La hipótesis bajo investigación apunta a un mecanismo mediante el cual se habrían mantenido liquidaciones que debían darse de baja y posteriormente se habrían desviado esos fondos. También se detectaron inconsistencias en el pago de suplementos y horas extras al personal civil. Fuentes citadas por LPO señalaron que podrían existir cerca de 50 personas involucradas y que parte de las liquidaciones presuntamente irregulares habría sido distribuida entre quienes participaban de la maniobra.
El caso adquiere una dimensión política e institucional porque pone bajo discusión los mecanismos de auditoría y control sobre el uso de fondos públicos dentro de las Fuerzas Armadas, particularmente en un área tan sensible como la administración de haberes.

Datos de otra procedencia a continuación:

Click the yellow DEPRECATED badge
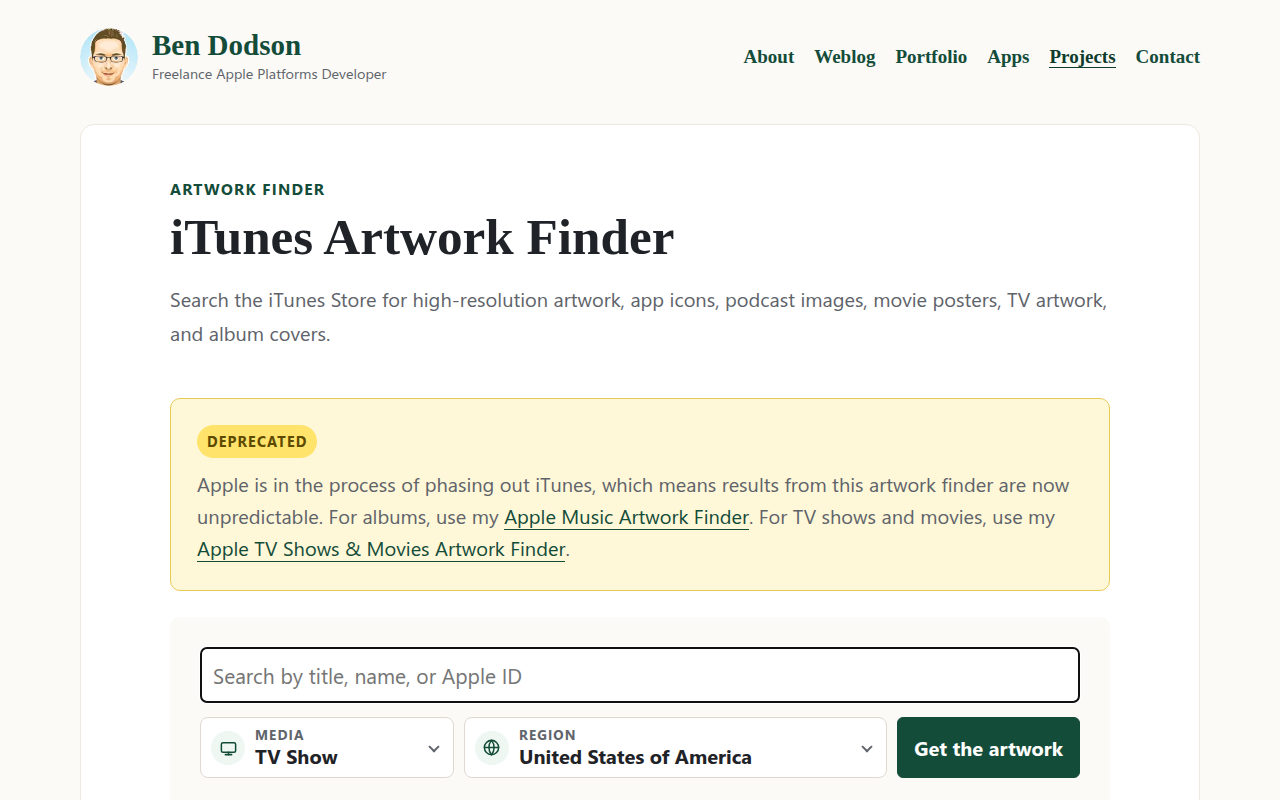The width and height of the screenshot is (1280, 800). (x=257, y=441)
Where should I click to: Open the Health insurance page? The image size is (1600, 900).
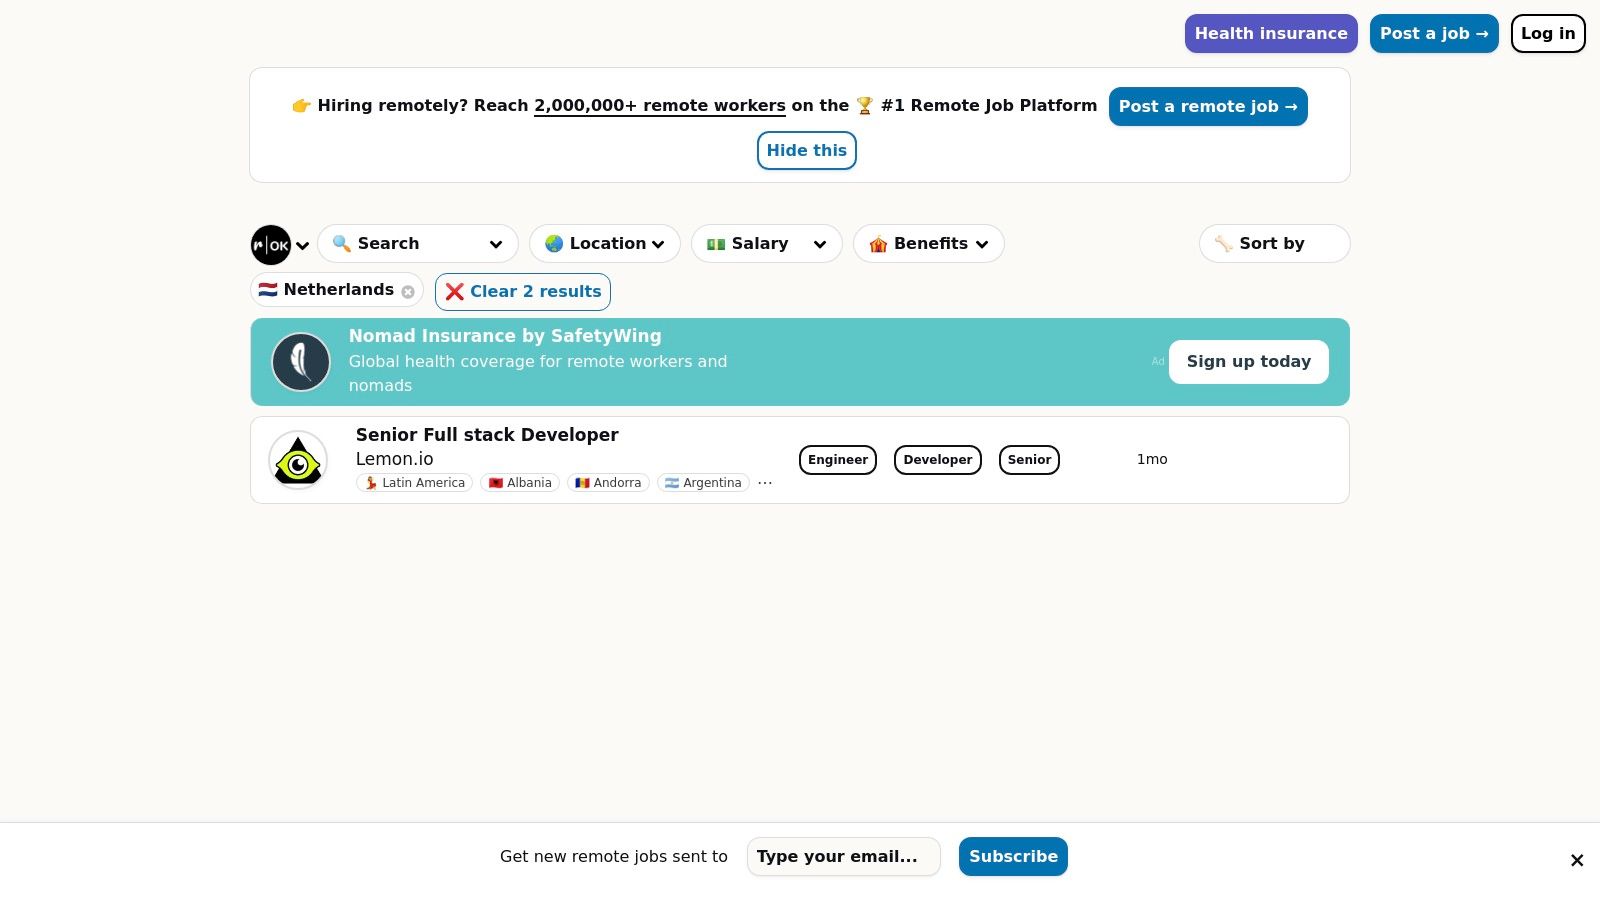coord(1270,34)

La investigación interna deberá establecer si se trató de hechos aislados o de un esquema sostenido en el tiempo y, eventualmente, determinar hasta dónde llegan las responsabilidades dentro de la estructura de la fuerza.
Tras la difusión de la denuncia, la propia Armada confirmó oficialmente la existencia de irregularidades. La fuerza informó que una actuación administrativa permitió detectar “inconsistencias en las acreditaciones de los sueldos” y que, una vez constatadas, se presentó la denuncia ante el Juzgado Federal N° 2 para investigar los hechos y establecer las responsabilidades correspondientes, con respeto al debido proceso.
La conducción del área de liquidaciones está a cargo del capitán de navío de Intendencia Carlos Alberto Castro Maggio, mientras que el segundo jefe es el capitán de navío Guillermo Gabriel Orozco. La investigación deberá determinar qué participación tuvo cada funcionario o agente y si existieron fallas de supervisión que permitieron que las presuntas irregularidades se mantuvieran durante el tiempo señalado.
El episodio vuelve a colocar bajo la lupa la administración de recursos en el área de Defensa. Mientras la Armada asegura que existe “tolerancia cero” frente a cualquier irregularidad, ahora será la Justicia la que deberá establecer si hubo efectivamente un mecanismo deliberado de desvío de fondos, quiénes participaron y cuál fue el verdadero alcance económico de la maniobra.